### TASK DETAILS
Using only the entries below, copy exactly the lines that begin at the one with "Where should I" and end at the one with "Open the yellow", both included. Drop the pictures.

### RECORDS

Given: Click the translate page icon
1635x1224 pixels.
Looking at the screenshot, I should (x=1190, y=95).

...

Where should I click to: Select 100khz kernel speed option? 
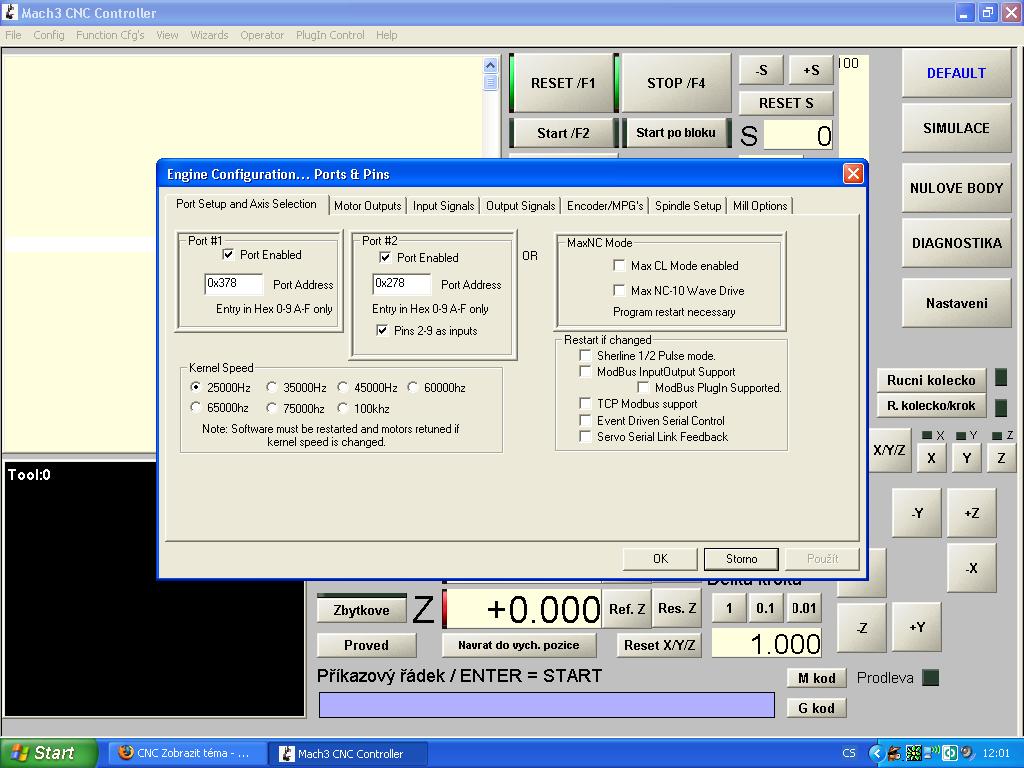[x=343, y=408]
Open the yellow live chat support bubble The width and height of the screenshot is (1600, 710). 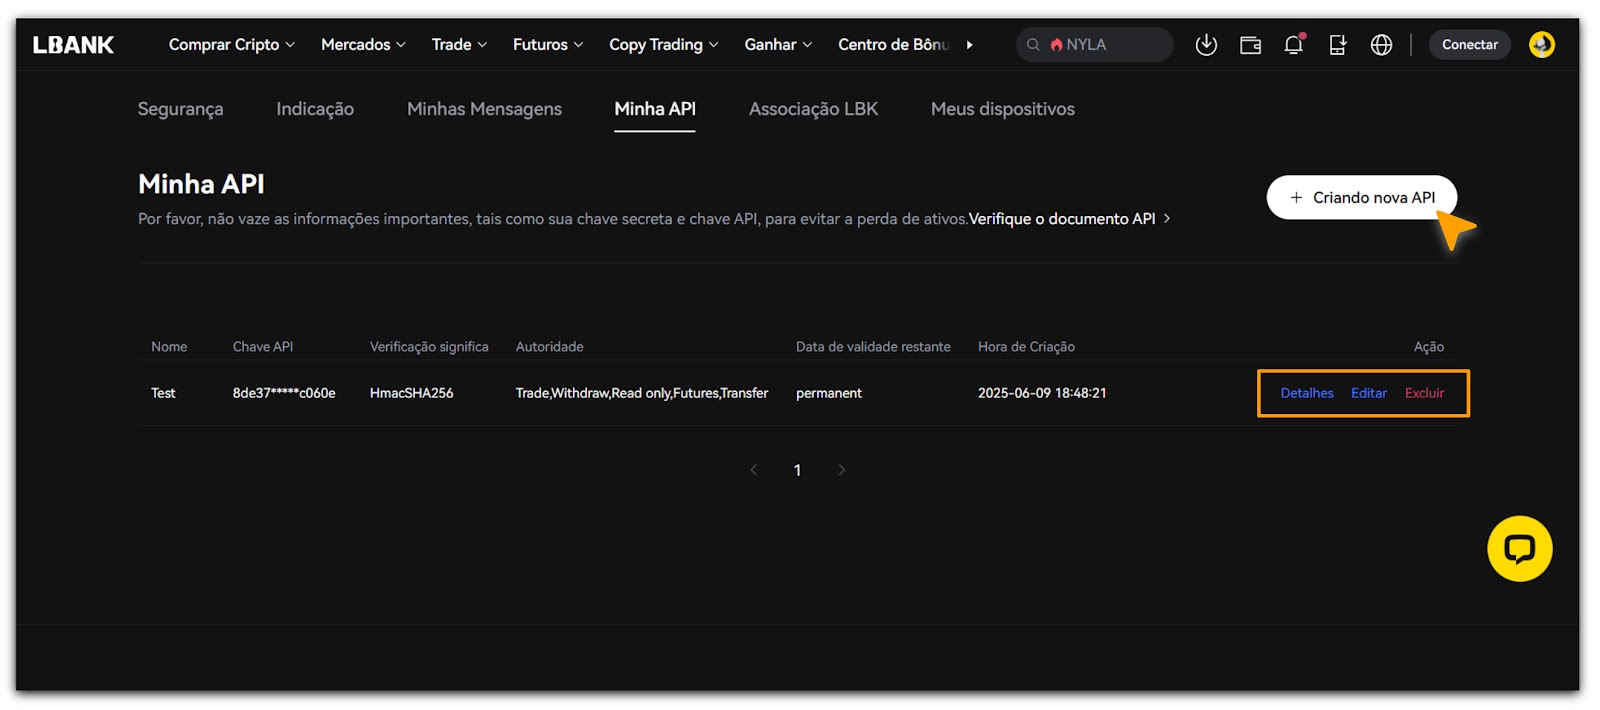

### WORKED SOLUTION
Where should I click to: Select 100khz kernel speed option? 
[x=343, y=408]
Open the yellow live chat support bubble The width and height of the screenshot is (1600, 710). 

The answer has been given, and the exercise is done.